Todo niño debe enfrentar riesgos y también debe experimentar lo que el sociólogo Émile Durkheim llama la “electricidad social”, que no es más que el aprendizaje por el ejemplo, reconociendo que el deseo innato por imitación va aparejado al prestigio, o sea, a elegir las personas que es mejor imitar.
A partir de estadísticas (y el libro incluye muchas) comprueba el aumento de la depresión grave, de los suicidios y de la ansiedad en la generación Z y en las posteriores, y cómo estas enfermedades mentales afectan al cerebro y al cuerpo de múltiples maneras. Hoy un joven, y peculiarmente un adolescente, tiende a estar más preocupado por una “muerte social” que por la muerte física.
El problema ha sido gradual porque evidentemente con la creación del teléfono inteligente no fue inmediato. En 2013, el 77 por ciento de los adolescentes tenía un celular, pero sólo el 23 por ciento tenía un smartphone.
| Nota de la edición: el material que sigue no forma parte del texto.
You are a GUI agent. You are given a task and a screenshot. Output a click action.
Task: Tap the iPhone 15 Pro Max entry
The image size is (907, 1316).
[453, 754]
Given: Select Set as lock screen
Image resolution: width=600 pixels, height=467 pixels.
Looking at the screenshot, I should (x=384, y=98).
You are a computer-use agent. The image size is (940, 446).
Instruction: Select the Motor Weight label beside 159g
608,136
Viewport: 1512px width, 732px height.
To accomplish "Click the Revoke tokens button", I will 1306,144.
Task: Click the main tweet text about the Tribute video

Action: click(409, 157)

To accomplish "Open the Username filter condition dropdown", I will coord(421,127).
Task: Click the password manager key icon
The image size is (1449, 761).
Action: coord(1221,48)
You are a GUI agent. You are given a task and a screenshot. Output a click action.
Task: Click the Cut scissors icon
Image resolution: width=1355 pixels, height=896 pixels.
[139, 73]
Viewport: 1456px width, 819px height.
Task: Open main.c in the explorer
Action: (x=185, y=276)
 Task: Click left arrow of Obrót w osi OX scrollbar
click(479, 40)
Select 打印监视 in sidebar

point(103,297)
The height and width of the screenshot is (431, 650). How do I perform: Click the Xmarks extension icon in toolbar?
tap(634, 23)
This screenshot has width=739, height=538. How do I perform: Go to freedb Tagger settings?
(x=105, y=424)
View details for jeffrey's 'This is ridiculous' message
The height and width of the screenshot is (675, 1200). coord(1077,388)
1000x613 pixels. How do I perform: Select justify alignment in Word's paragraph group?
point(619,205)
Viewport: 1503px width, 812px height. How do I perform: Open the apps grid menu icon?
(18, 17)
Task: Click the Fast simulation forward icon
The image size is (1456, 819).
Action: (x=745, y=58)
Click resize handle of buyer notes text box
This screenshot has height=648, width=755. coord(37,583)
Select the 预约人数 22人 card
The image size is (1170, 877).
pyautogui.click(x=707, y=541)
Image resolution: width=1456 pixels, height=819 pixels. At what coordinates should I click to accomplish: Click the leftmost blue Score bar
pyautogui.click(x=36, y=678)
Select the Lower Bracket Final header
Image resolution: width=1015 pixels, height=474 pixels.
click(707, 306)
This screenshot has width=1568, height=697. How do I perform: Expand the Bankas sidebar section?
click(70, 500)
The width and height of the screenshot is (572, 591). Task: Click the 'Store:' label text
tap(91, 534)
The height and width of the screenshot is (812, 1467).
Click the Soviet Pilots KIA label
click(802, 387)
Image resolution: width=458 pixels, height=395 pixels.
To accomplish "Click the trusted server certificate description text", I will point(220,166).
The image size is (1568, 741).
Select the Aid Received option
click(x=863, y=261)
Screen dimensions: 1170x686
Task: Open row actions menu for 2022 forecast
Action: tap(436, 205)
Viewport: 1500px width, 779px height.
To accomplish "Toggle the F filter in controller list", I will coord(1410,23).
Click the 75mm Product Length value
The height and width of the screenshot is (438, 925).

Sólo tres años después, en 2016, el 79 por ciento de los adolescentes ya tenía un smartphone y el 28 por ciento de los niños entre 8 y 12 también.
Lo que pasó inicialmente es que entre 2010 y 2015 con la popularización de la banda ancha en internet, la vida social se empezó a trasladar a la red y así, actividades como jugar videojuegos en línea, la convivencia entre amigos y las redes sociales empezaron a cambiar los patrones de comportamiento.
Seguramente al leer esta reseña podrá surgir la duda sobre el posible aislamiento de un niño si todos sus compañeros tienen redes sociales y acceso a internet, o la preocupación de que la falta de tecnología podría llevar a tener menos herramientas digitales de quienes tienen acceso desde niños y son cuestiones válidas. Sin embargo, el texto es sumamente profesional, son más 1000 páginas y se abordan todas estas cuestiones, y si no se toman las medidas de manera conjunta, tanto por padres como por instituciones, no se podrá alcanzar el éxito.
Julio Castillo López es Presidente de la Fundación Rafael Preciado Hernández.